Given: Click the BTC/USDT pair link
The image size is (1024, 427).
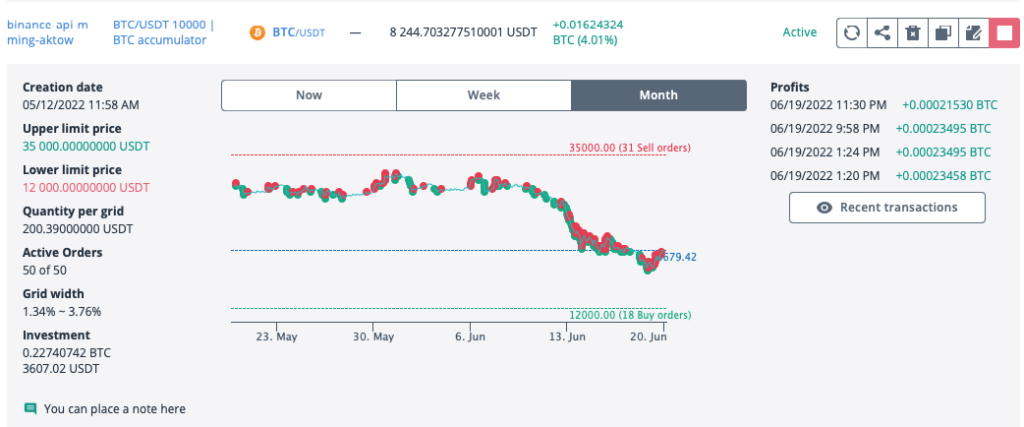Looking at the screenshot, I should point(301,32).
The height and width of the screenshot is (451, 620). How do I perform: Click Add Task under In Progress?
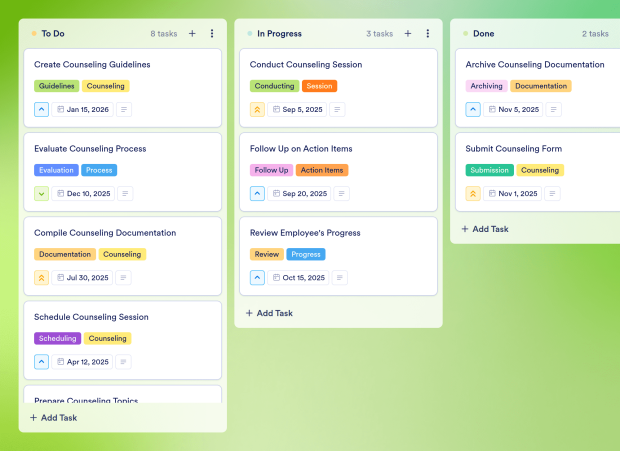click(x=269, y=313)
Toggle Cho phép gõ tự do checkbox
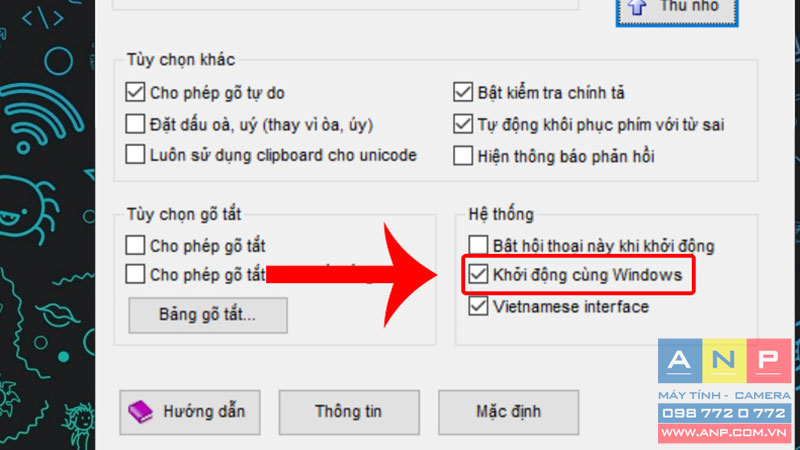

++++++++++++++++++++

Rewrite all of the data above as a numbered list with one line per item. Skip any blank lines and omit the pictures.

1. Given: Click the BTC/USDT pair link
2. The image size is (1024, 427).
3. Looking at the screenshot, I should point(301,32).
4. The height and width of the screenshot is (451, 620). How do I perform: Click Add Task under In Progress?
5. click(x=269, y=313)
6. Toggle Cho phép gõ tự do checkbox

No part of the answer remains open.